PROBLEM TO WORK ON: Without any pictures, retype exactly the lines that begin at the one holding "Play the embedded video" and end at the last line of the data below.

DATA EXTRACTS:
┄┄┄┄┄┄┄┄┄┄

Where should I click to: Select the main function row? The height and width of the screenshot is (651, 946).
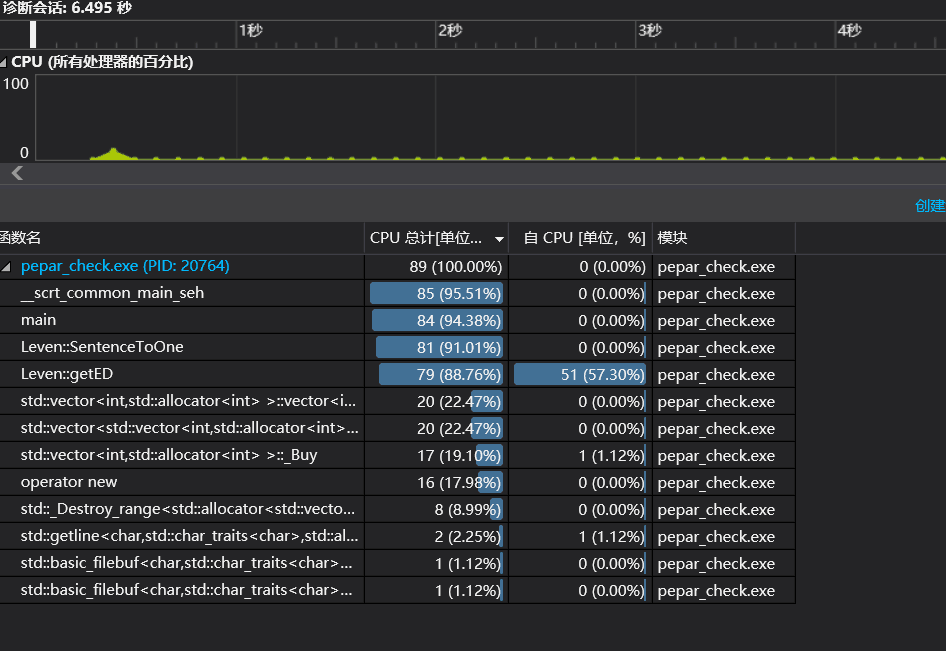[39, 320]
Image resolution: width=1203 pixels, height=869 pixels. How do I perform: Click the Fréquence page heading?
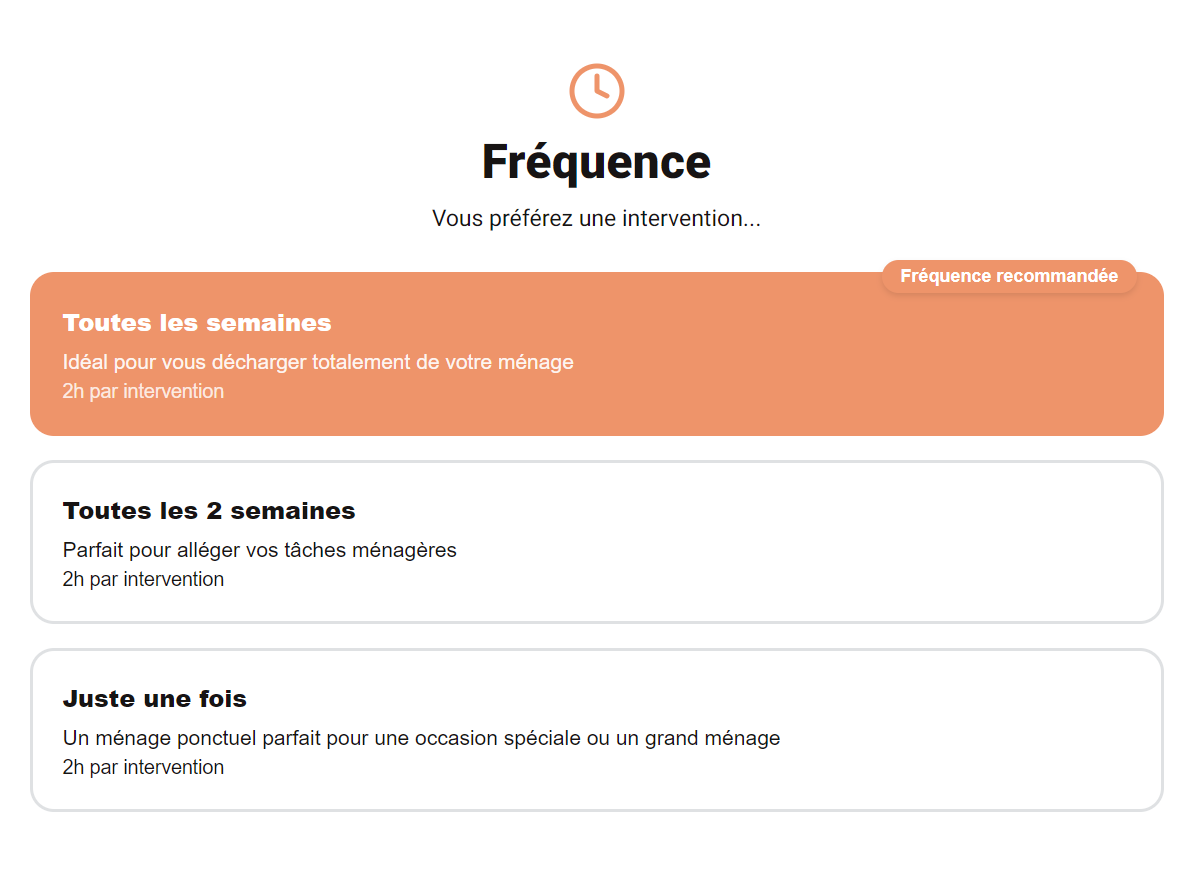[597, 162]
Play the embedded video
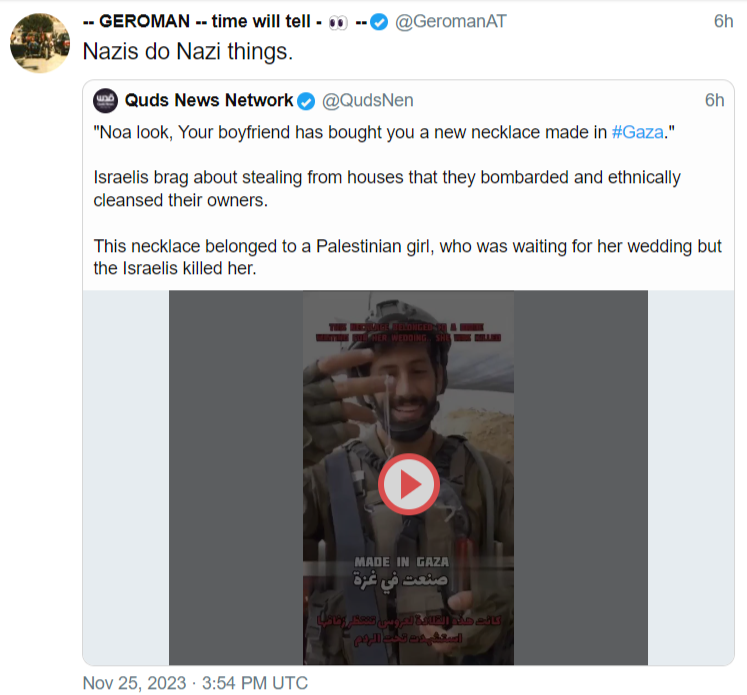 coord(408,484)
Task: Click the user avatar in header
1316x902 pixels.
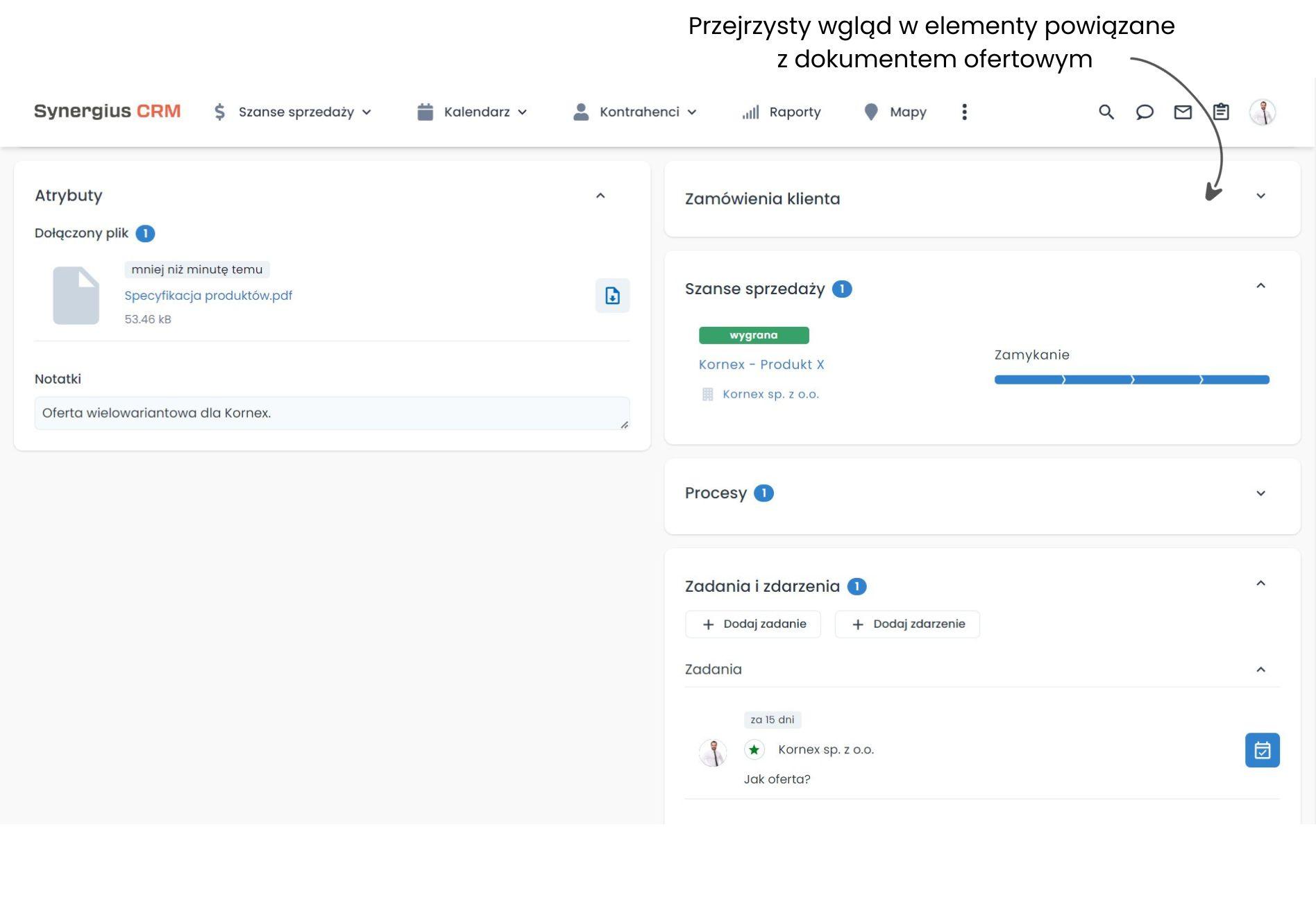Action: tap(1263, 112)
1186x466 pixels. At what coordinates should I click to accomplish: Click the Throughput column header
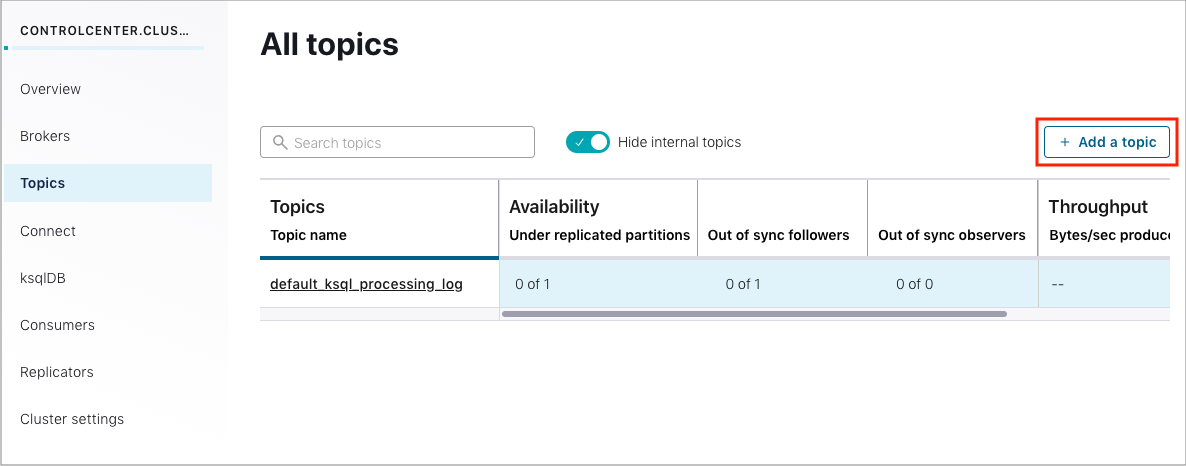1097,207
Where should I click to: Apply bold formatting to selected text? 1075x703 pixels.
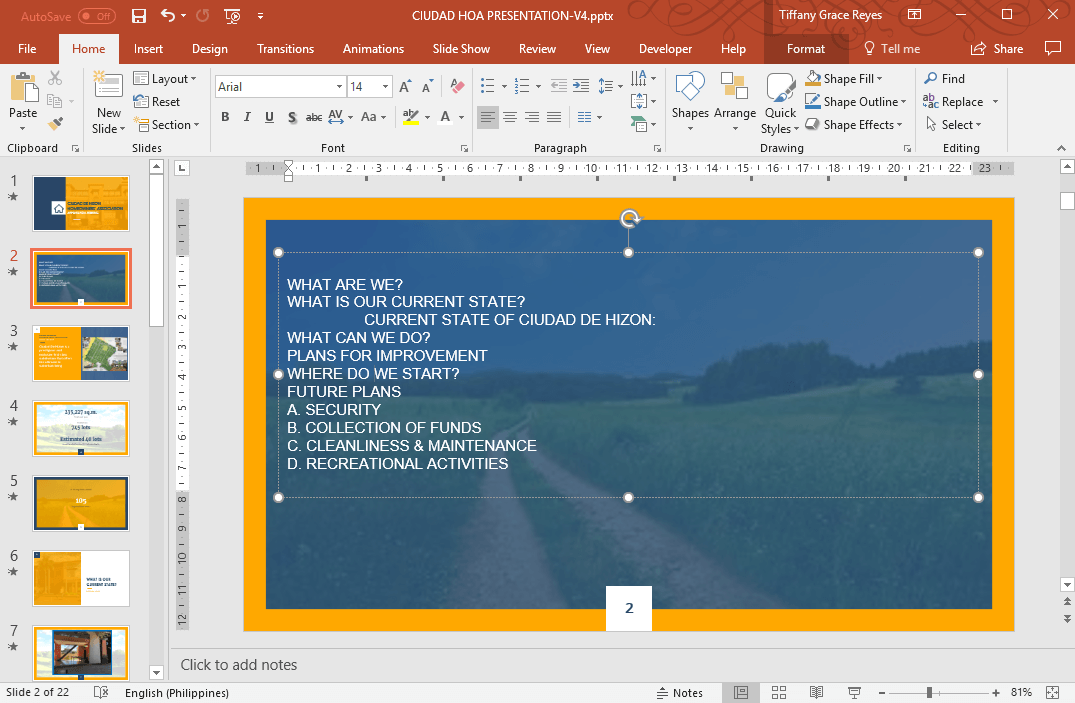(x=225, y=117)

┄┄┄┄┄┄┄┄┄┄

ANSWER SECTION:
Play the embedded video
 coord(408,484)
Task: Click the user avatar in header
1316x902 pixels.
Action: tap(1263, 112)
1186x466 pixels. At what coordinates should I click to accomplish: Click the Throughput column header
1097,207
Where should I click to: Apply bold formatting to selected text? 1075x703 pixels.
(x=225, y=117)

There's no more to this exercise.